(Collected data entries)
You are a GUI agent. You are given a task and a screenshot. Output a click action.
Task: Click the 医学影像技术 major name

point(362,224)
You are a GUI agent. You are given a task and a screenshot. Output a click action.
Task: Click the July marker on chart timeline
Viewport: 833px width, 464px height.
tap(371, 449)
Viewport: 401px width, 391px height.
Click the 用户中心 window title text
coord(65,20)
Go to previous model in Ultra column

■ **WHAT THE TASK ASKS**
All lines from the one containing "Task: Click the July marker on chart timeline" through the last line of the data, both included, are to be retyped exactly, and no other line belongs in the answer.

■ **EXERCISE RESULT**
Task: Click the July marker on chart timeline
Viewport: 833px width, 464px height.
tap(371, 449)
Viewport: 401px width, 391px height.
Click the 用户中心 window title text
coord(65,20)
Go to previous model in Ultra column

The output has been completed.